> _WHAT TO WORK ON_: Transcribe the stretch of rows below from the line containing "You are a GUI" through the line containing "click(x=56, y=127)", omitting the pictures.

> _INPUT_:
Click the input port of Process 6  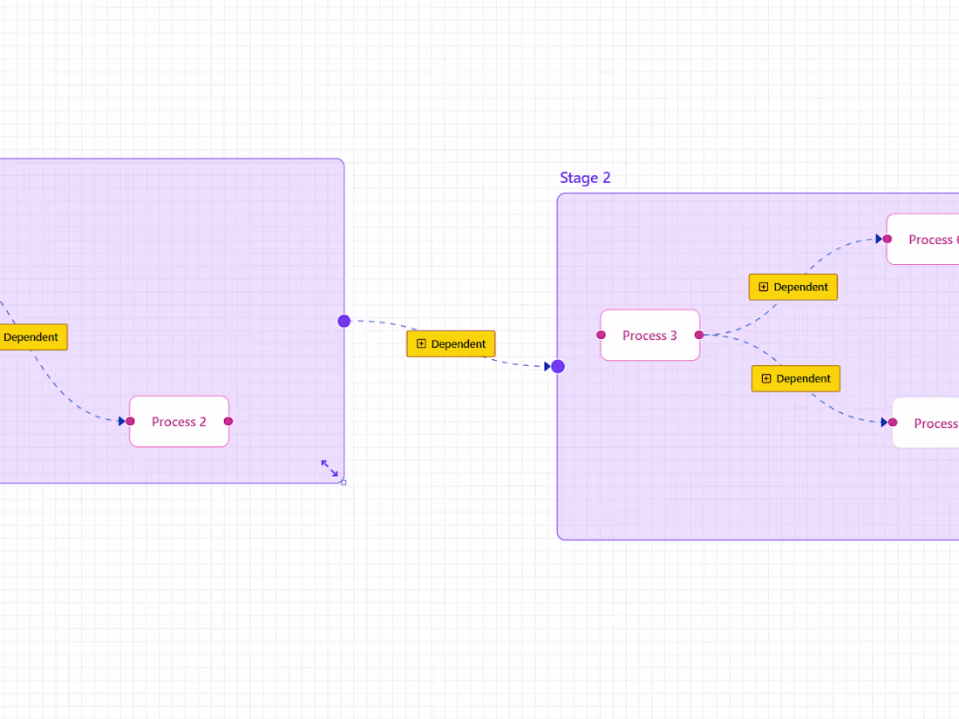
==
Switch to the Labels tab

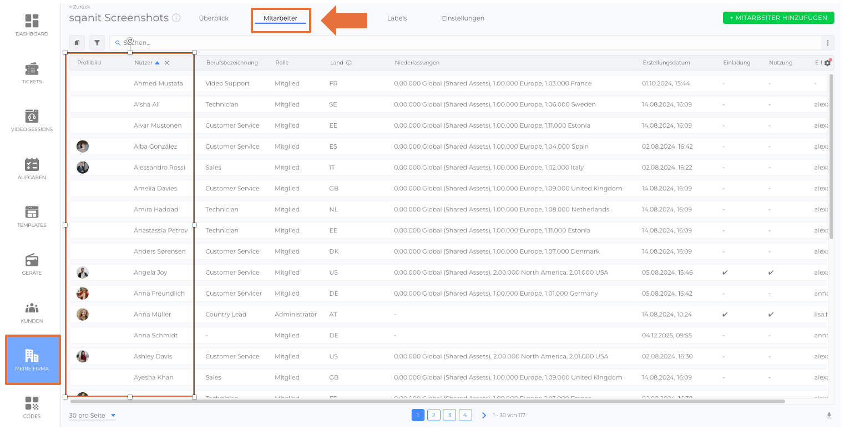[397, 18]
==
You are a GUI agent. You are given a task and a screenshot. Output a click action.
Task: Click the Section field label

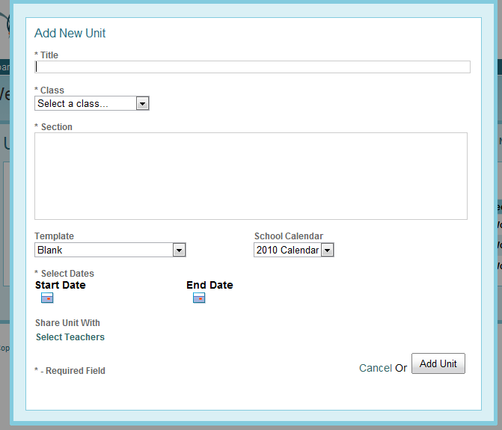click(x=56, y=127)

> _EXERCISE RESULT_:
You are a GUI agent. You are given a task and a screenshot. Output a click action.
Task: Click the Section field label

click(x=56, y=127)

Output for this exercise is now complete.